When Nigel started his career as a solicitor around the magistrates’ courts of East Devon in 1971, I was an eager young reporter spending hours in draughty court rooms. We have been chums ever since.
But now Nigel, senior partner at Beviss & Beckingsale, has decided to exit the legal profession which has changed greatly over the past 40 years. Me? Well retirement holds no attractions at the moment (although I am a little envious) and we will have to wait a bit longer before we get the chance to while away the hours, putting the world to rights and reminiscing over the good old days in Axminster over a beer or two.
Not that Nigel intends to put on his slippers and put his feet up. After an appropriate time for reflection, and the chance to see more of his grandchildren, he will be using that huge experience of life gained in building one of the area’s most successful legal firms over four decades to good use. I have no doubt about that.
As well as being a friend, Nigel has also looked after my legal affairs over the years, both personal and for the various businesses I have been associated with. In newspapers we very often run close to the wind so a good brief is pretty essential.
There have been good and bad times and Nigel’s wise counsel has been hugely influential in my life.

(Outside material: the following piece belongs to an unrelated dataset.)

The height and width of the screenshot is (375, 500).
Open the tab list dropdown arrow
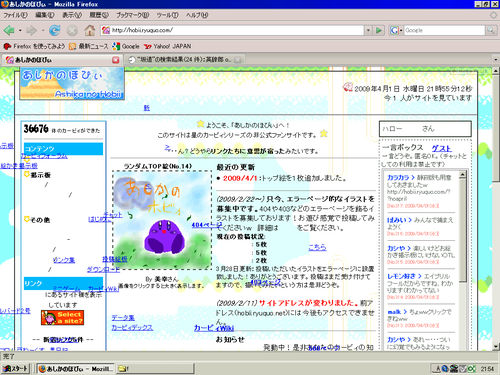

One factor has remained constant through the periods of elation and desperation - Nigel’s kindness.
Sat in the magnificent meeting room at Beviss & Beckingsale this week, we recalled many of those occasions and I departed feeling that Axminster would not be quite the same without seeing Nigel’s office lights burning bright late into the night.

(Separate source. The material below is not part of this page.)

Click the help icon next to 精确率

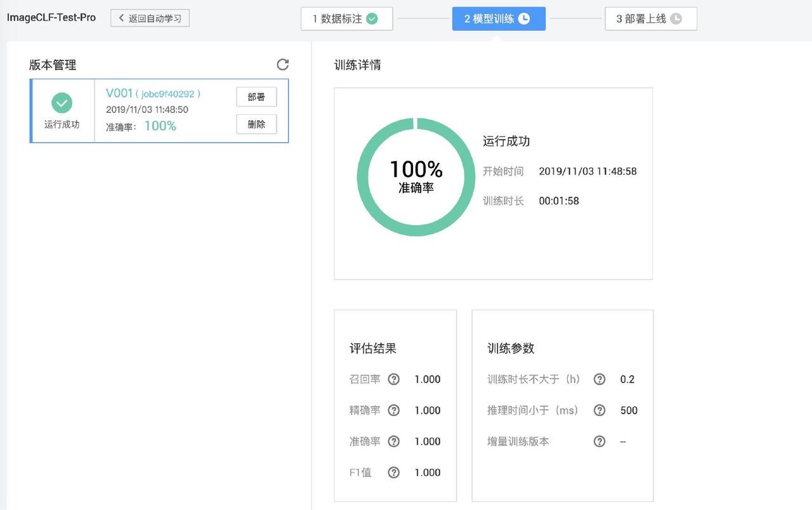394,410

During the late 1990s and early 2000s when I was trying to revive Pulman’s Weekly News and burning the midnight oil several nights a week, invariably Nigel was still at his desk, piled high with files, when I went home.
There are many in and around Axminster who have benefited fom Nigel’s kindness and sound advice over the years and it goes without saying that he will be greatly missed, not least by his colleagues in Silver Street and the other B & B offices, but also by all his clients.
For the time being, however, our plans to drink beer and chew the fat will have to be put on hold, a pleasure deferred but definitely not forgotten.
Honiton ‘Babes’ pull out the stops
HATS off to Honiton Pantomime Society for their production of “Babes In The Wood” this week.
Honiton was where I started my journalistic career so I have a special affection for the town. But I have never covered one of their stage shows before so Thursday’s visit to Honiton Community College was a first. I was not disappointed.
I sat in a row with four kids and they had a brilliant time - laughing their socks off throughout. That’s always a good sign.
Now in their 26th year, the Honiton societyseems to be going from strength to strength. With over 40 in the cast, they coped marvellously well with the restrictions of the Honiton College stage and produced a show that had all the ingredients of a successful traditional pantomime - lots of singing and dancing, brilliant costumes and loads of corny jokes. The audience also did them proud, rarely missing a boo or hiss.
And a special word of praise for Barry Simmonds who stepped into the shoes of Honiton’s “Dame Extraordinaire”, the wonderful Max Pipe, in playing the role of “Nurse Jemima Jollop”. Not an easy task but he did it with all the excesses expected of a man mature of years dressed in outlandish wigs and caked with make-up.
The panto season is drawing to a close (we’ve covered three others this week) but I hope to return to Honiton for their “End of The Pier” show in August.
WITH miserable January out of the way and spring approaching fast, thoughts are turning in all communities throughout East Devon to one summer event we can all look forward to - celebrating the Queen’s Diamond Jubilee.
Most towns and villages in Weekender country are well advanced in planning their celebrations and if you want the widest possible publicity please make sure you let us know what you are up to.
I attended last week’s meeting of the Axminster steering committee, set up by the town council, at which there was great enthusiasm for their expanding programme of events.
With all the gloom and doom over the grim financial situation that dominates the news agenda at present, having another good old royal knees-up will do us all good.